Più di 40 morti - il bilancio non ufficiale dice 47 - , oltre 100 feriti. E' strage di ragazzi a Crans-Montana, in Svizzera, dove la festa di Capodanno si è trasformata in un inferno di fuoco nel devastante incendio all’interno del bar Le Constellation.
Mentre le autorità hanno escluso il dolo e si indaga sul rispetto delle norme di sicurezza e la presenza di uscite di emergenza, alcuni video girati dai sopravvissuti all'interno del locale la notte della tragedia sembrano fare intanto ulteriore chiarezza sull'origine del rogo nel quale sono rimasti gravemente feriti anche alcuni ragazzi italiani, mentre altri risultano tuttora dispersi (LEGGI QUI, QUI E QUI).

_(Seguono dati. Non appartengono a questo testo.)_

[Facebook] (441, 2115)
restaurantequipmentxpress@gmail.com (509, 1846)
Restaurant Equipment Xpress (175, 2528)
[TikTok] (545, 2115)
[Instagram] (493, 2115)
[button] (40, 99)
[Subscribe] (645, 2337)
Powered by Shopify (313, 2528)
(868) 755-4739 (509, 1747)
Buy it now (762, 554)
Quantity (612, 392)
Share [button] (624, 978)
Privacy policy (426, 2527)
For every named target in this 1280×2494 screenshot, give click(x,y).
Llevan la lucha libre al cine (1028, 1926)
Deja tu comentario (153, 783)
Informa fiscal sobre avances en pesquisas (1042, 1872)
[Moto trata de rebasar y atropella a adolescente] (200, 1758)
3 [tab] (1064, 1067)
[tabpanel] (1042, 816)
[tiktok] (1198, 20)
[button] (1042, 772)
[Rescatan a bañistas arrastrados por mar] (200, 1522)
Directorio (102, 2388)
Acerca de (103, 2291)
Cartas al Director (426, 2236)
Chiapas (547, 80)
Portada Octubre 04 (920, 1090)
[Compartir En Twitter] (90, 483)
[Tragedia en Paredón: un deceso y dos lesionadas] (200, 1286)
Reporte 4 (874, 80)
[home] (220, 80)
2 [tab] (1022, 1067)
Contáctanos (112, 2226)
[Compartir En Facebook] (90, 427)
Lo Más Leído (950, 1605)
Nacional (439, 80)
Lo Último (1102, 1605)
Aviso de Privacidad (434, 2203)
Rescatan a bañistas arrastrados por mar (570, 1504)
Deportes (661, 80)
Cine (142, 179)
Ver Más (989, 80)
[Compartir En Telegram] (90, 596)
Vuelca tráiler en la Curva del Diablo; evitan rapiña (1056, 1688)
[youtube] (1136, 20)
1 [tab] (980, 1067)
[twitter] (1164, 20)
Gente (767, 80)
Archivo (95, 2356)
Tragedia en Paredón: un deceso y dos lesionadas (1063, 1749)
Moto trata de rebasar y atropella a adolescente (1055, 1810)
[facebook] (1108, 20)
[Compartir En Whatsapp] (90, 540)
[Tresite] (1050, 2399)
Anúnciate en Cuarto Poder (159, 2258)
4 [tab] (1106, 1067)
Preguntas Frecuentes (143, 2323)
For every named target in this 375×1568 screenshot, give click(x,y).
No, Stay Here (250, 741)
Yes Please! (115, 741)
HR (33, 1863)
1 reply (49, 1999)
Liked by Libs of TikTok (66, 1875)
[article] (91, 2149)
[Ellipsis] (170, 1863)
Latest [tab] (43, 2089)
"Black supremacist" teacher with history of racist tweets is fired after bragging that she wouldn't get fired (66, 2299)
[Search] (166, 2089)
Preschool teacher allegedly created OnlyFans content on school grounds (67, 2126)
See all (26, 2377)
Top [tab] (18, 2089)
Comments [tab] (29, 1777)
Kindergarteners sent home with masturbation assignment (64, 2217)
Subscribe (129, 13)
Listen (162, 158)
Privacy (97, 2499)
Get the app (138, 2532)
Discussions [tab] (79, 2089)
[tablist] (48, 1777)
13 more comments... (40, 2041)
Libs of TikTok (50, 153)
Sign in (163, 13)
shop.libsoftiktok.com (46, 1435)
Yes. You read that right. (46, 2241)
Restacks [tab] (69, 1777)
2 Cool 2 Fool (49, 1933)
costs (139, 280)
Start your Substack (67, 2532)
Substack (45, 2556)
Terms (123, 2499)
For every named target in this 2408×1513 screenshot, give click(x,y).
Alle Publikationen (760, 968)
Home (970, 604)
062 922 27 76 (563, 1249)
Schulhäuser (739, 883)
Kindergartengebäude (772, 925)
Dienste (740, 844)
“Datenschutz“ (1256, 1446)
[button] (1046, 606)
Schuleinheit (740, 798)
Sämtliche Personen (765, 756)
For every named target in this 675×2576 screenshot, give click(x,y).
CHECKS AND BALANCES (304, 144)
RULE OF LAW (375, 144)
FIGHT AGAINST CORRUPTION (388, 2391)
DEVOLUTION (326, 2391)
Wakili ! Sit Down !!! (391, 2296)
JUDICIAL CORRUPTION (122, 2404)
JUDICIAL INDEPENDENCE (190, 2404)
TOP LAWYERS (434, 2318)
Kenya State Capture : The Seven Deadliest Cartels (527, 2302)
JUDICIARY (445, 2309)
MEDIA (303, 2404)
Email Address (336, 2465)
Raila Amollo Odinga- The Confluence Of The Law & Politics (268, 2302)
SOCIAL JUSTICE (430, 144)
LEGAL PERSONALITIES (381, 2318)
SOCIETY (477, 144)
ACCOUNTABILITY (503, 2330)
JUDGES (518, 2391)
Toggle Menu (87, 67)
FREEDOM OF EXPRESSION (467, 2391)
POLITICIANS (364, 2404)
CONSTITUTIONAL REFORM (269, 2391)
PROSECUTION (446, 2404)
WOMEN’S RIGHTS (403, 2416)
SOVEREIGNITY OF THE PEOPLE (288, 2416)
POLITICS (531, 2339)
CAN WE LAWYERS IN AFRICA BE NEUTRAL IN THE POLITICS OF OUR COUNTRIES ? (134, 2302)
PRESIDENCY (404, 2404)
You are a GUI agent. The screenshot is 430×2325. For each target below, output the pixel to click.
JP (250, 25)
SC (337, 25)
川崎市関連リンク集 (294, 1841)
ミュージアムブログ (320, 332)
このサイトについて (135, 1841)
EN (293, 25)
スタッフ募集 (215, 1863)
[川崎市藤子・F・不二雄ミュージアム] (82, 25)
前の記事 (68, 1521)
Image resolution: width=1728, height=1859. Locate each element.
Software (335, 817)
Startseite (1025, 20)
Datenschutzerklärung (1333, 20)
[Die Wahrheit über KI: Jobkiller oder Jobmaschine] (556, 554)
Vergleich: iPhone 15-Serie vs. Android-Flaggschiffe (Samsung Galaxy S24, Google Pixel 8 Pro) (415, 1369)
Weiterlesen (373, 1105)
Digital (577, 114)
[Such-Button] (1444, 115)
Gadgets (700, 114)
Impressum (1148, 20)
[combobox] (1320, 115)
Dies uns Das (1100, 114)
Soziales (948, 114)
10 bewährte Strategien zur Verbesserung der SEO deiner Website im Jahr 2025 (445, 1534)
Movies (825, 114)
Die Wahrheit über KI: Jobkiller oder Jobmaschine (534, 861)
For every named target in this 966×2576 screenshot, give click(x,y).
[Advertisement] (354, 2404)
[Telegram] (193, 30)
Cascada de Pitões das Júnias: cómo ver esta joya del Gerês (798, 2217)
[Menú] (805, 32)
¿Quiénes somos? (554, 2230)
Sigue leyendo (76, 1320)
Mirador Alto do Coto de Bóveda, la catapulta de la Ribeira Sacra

Il brindisi, le candele, il flashover
Così come sembrano raccontare le immagini immortalate nei video immediatamente precedenti alla strage, anche testimoni hanno riferito che le fiamme si sarebbero propagate in pochi secondi, dopo che una delle candeline scintillanti applicate sulle bottiglie di champagne durante un brindisi ha toccato il soffitto del locale, rivestito in materiale fonoassorbente altamente infiammabile, dando luogo alla prima fiammata che si è poi rapidamente propagata.
Le autorità svizzere hanno parlato di un possibile flashover, un fenomeno estremamente pericoloso in cui un incendio localizzato si trasforma improvvisamente in un rogo generalizzato, con temperature altissime e accensioni simultanee dei materiali presenti. In queste condizioni, la sopravvivenza è quasi impossibile e il rischio resta elevato anche per i soccorritori. Le scale strette e le vie di fuga limitate nel seminterrato avrebbero quindi fatto il resto, ostacolando l’evacuazione durante la fuga dei giovanissimi.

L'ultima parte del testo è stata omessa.